A cohort of 332 patients infected with hepatitis C genotype 4 was included in this cross-sectional study. Fasting plasma glucose, insulin, C-peptide, and angiotensin-converting enzyme serum levels were measured. Insulin resistance was mathematically calculated using the homeostasis model of insulin resistance (HOMA-IR).

RESULTS

Fibrosis stages were distributed based on Metavir score as follows: F0 = 43, F1 = 136, F2 = 64, F3 = 45 and F4 = 44. Statistical analysis relied upon reclassification of fibrosis stages into mild fibrosis (F0-F) = 179, moderate fibrosis (F2) = 64, and advanced fibrosis (F3-F4) = 89. Univariate analysis indicated that age, log aspartate amino transaminase, log HOMA-IR and log platelet count were independent predictors of liver fibrosis stage (P < 0.0001). A stepwise multivariate discriminant functional analysis was used to drive a discriminative model for liver fibrosis. Our index used cut-off values of ≥ 0.86 and ≤ -0.31 to diagnose advanced and mild fibrosis, respectively, with receiving operating characteristics of 0.91 and 0.88, respectively. The sensitivity, specificity, positive predictive value, negative predictive value and positive likelihood ratio were: 73%, 91%, 75%, 90% and 8.0 respectively for advanced fibrosis, and 67%, 88%, 84%, 70% and 4.9, respectively, for mild fibrosis.

CONCLUSION

Our predictive model is easily available and reproducible, and predicted liver fibrosis with acceptable accuracy.

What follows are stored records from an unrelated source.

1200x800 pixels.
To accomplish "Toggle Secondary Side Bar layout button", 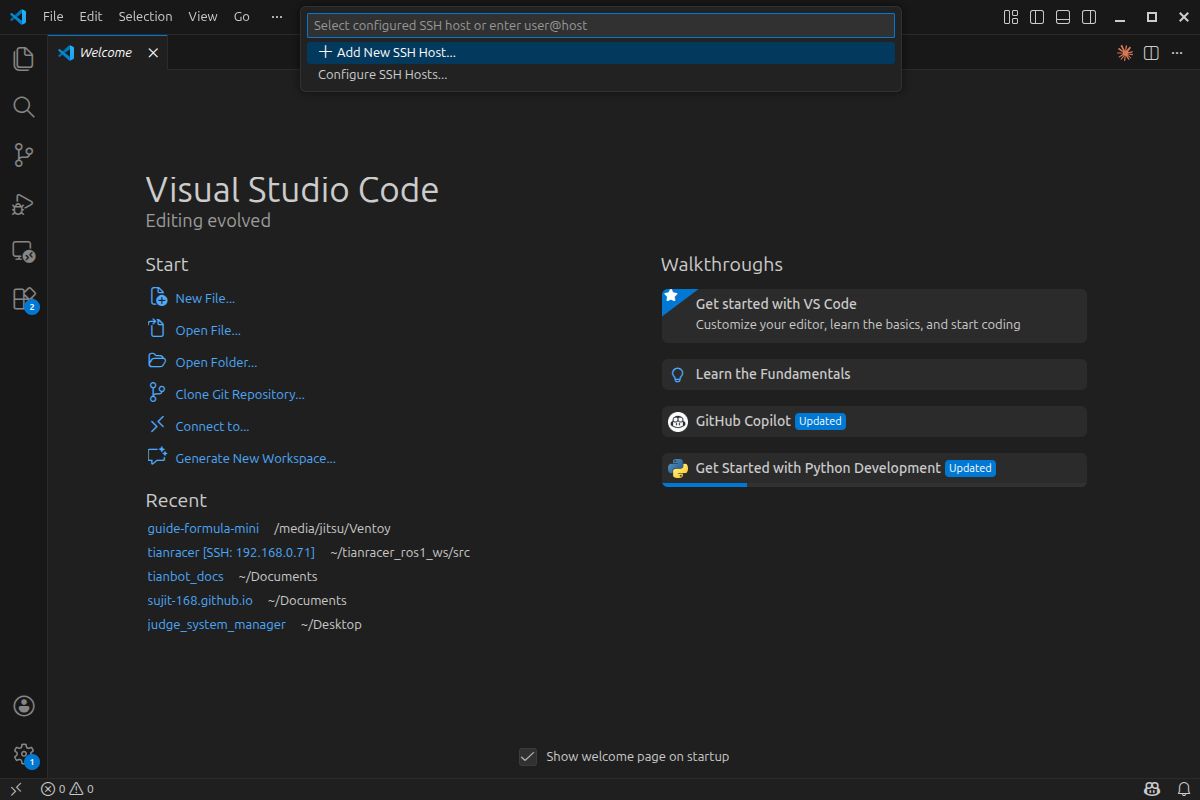I will [x=1089, y=17].
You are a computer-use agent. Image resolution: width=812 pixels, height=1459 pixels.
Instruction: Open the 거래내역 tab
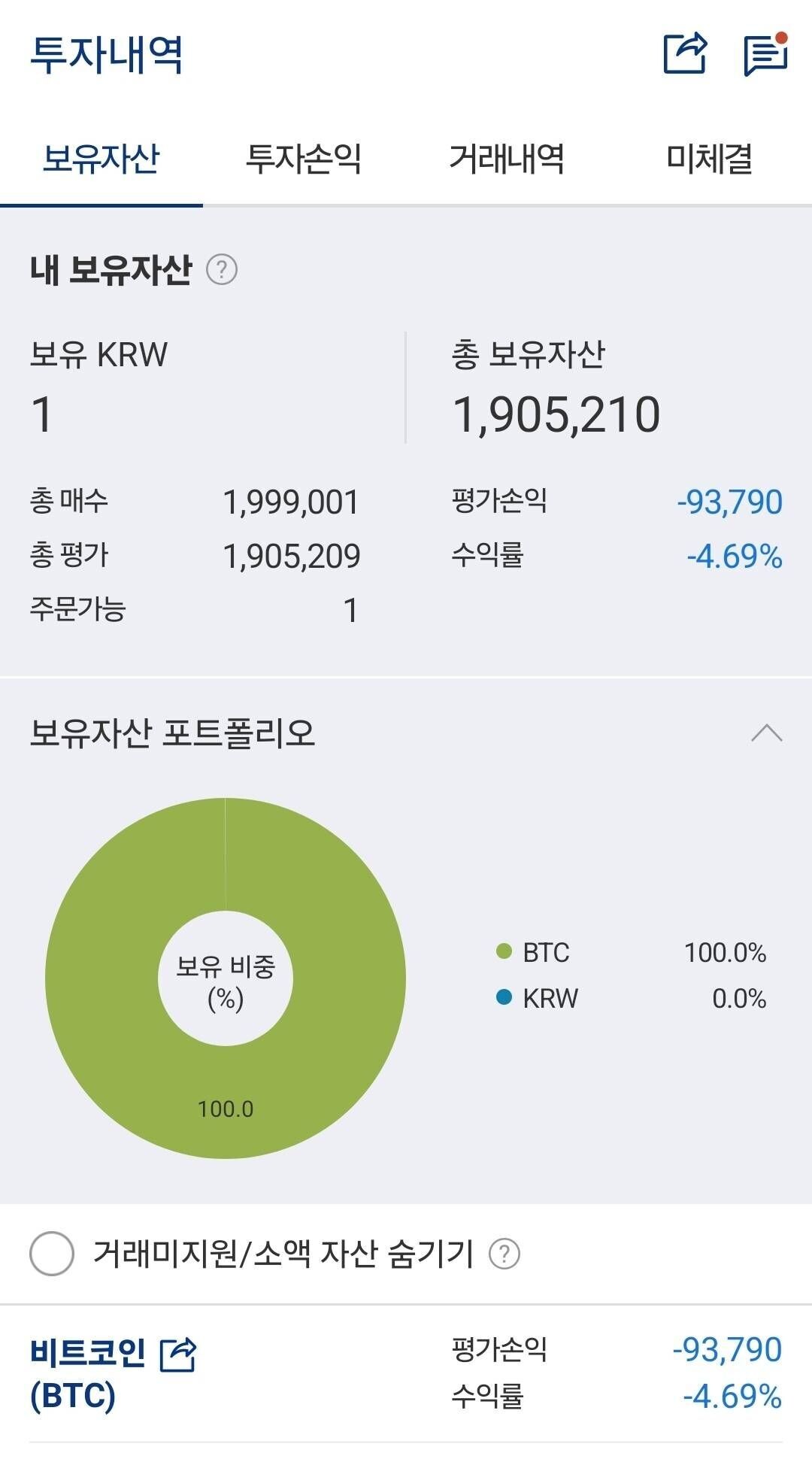[x=508, y=158]
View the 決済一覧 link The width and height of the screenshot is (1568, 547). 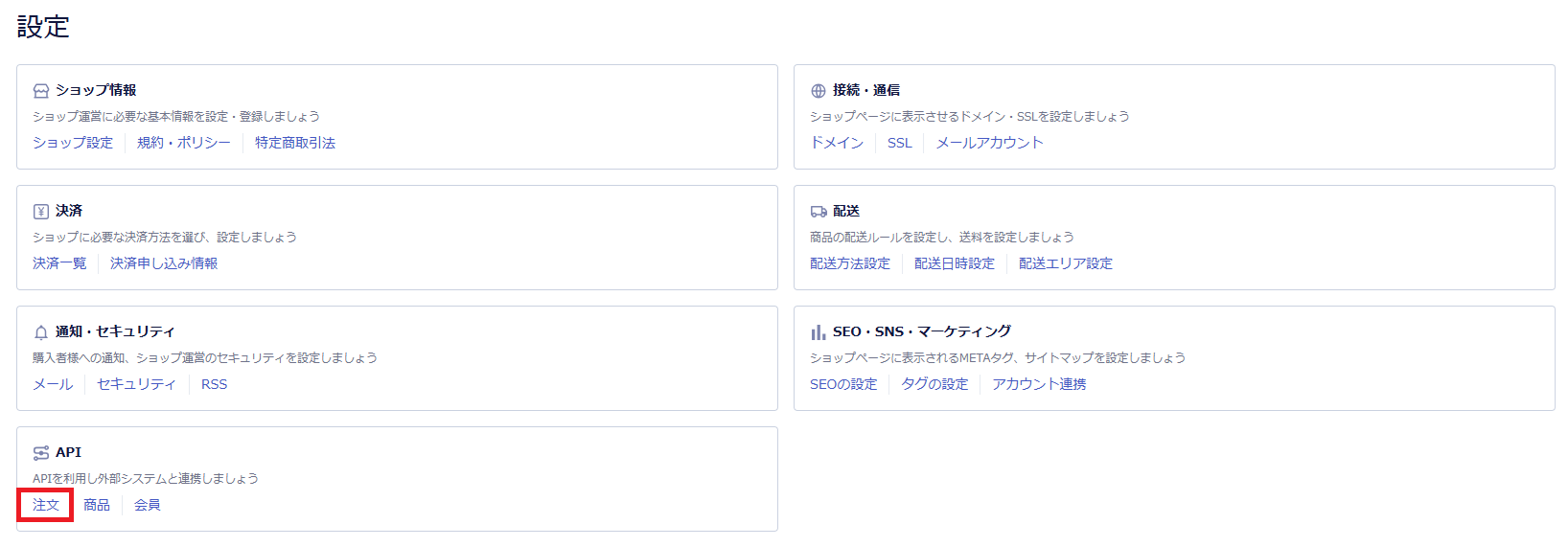(x=59, y=263)
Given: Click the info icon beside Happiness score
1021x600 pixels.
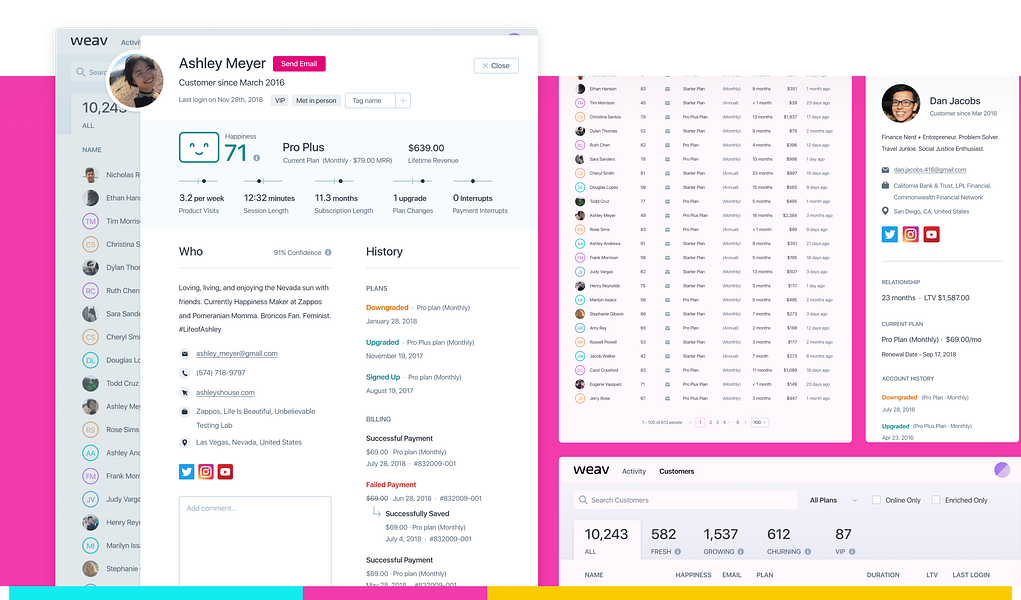Looking at the screenshot, I should click(257, 158).
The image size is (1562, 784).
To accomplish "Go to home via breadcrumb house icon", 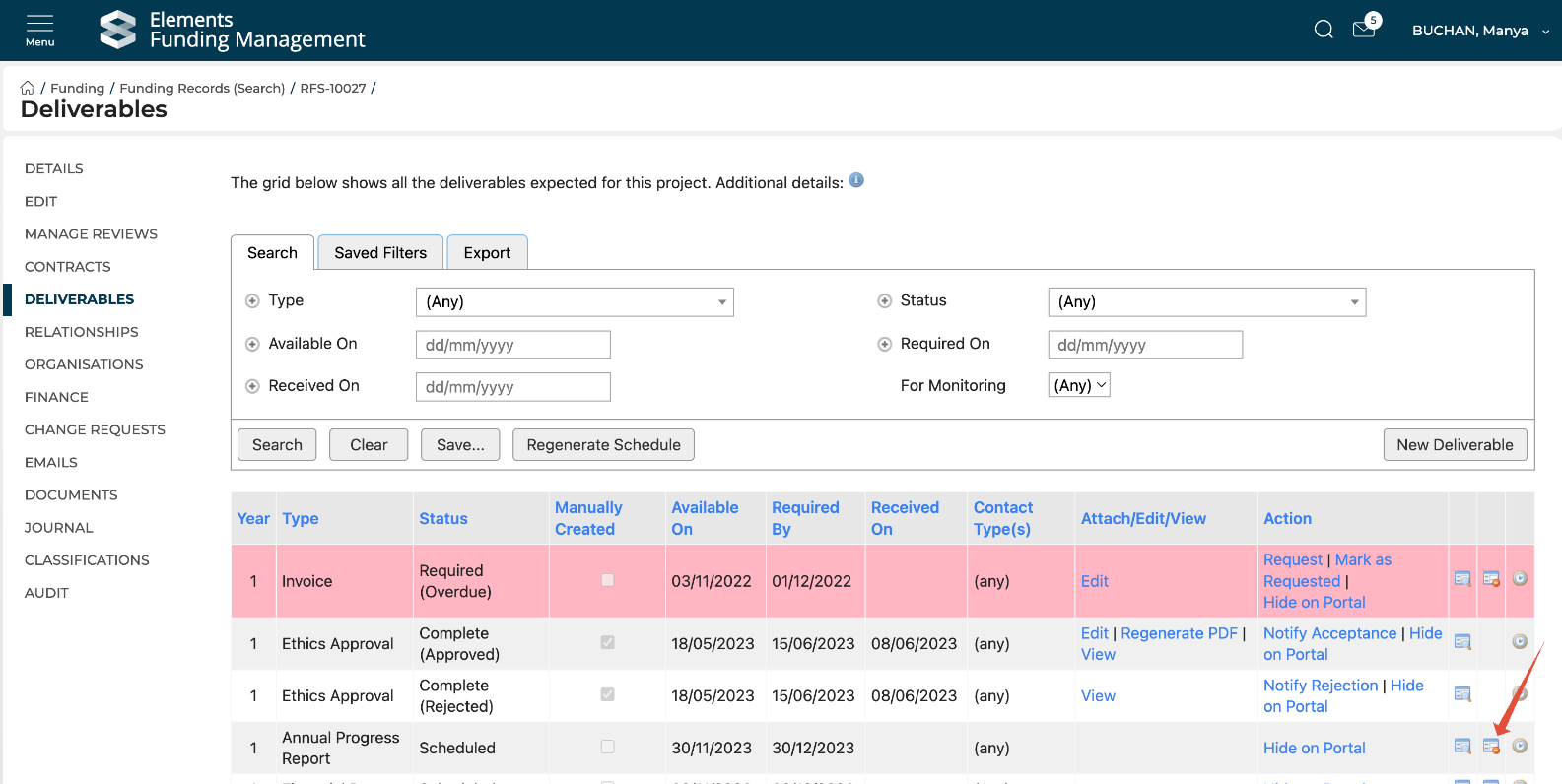I will (28, 88).
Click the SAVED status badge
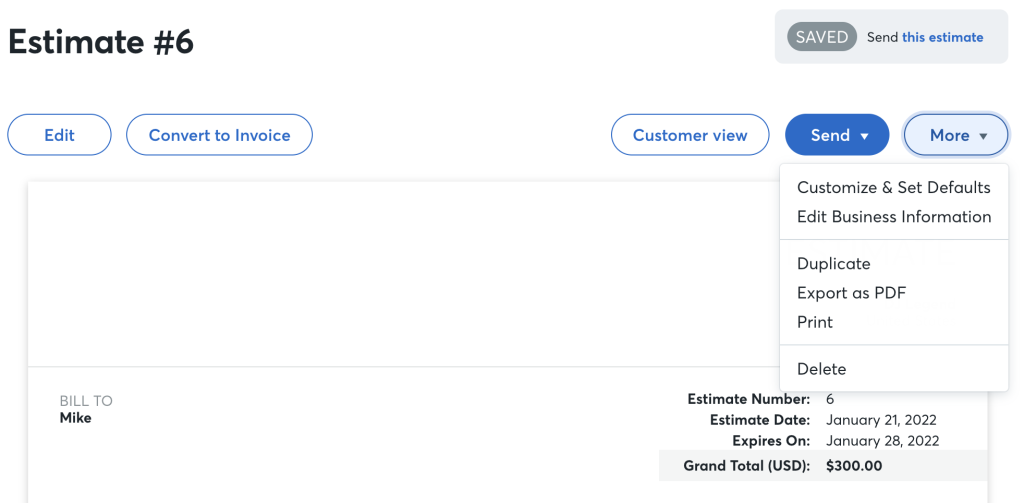 pyautogui.click(x=822, y=37)
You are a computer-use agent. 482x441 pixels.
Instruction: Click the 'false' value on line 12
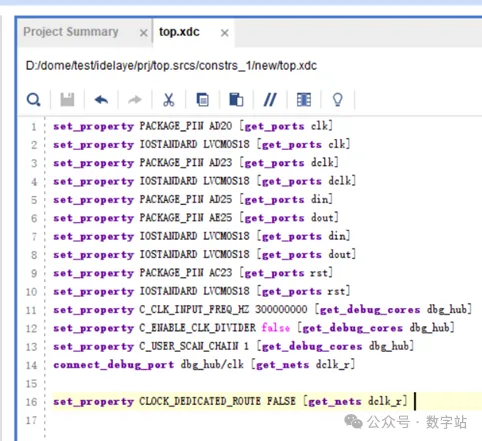(x=276, y=328)
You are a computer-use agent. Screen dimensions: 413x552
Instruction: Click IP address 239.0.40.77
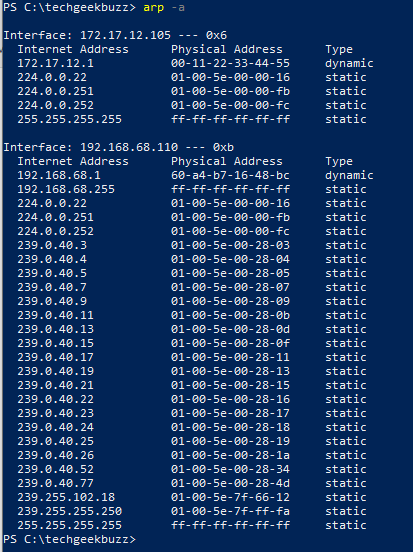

Keywords: Liver fibrosis, Insulin resistance, Aspartate amino transaminase, Platelets, Age

Core tip: This observational study included a cohort of 332 recruited patients with hepatitis C virus (HCV) genotype 4 infections. The study assessed the status of demographic and biological variables at different stages of liver fibrosis. Liver biopsy with Metavir scoring was the reference standard used to classify patients into five stages of liver fibrosis (F0-F4). Patient regrouping to include three levels of fibrosis, mild (F0-F1), moderate (F2), and advanced (F3-F4), was performed to conform with practical guidelines for the management and follow-up of HCV patients. Age, aspartate transaminase enzyme (AST), insulin resistance (HOMA-IR), and platelet count were significant predictors of liver fibrosis as shown on univariate analysis. Log AST, log HOMA-IR, log platelet count and age were introduced into stepwise multivariate discriminative analysis, and a model for the prediction of liver fibrosis level was derived. Our predictive index exhibited an area under the curve (AUC) of 0.91 for the diagnosis of advanced stages of fibrosis and an AUC of 0.88 for the diagnosis of mild stages of fibrosis. The index exhibited a lower AUC of 0.64 in the diagnosis of moderate stages of fibrosis.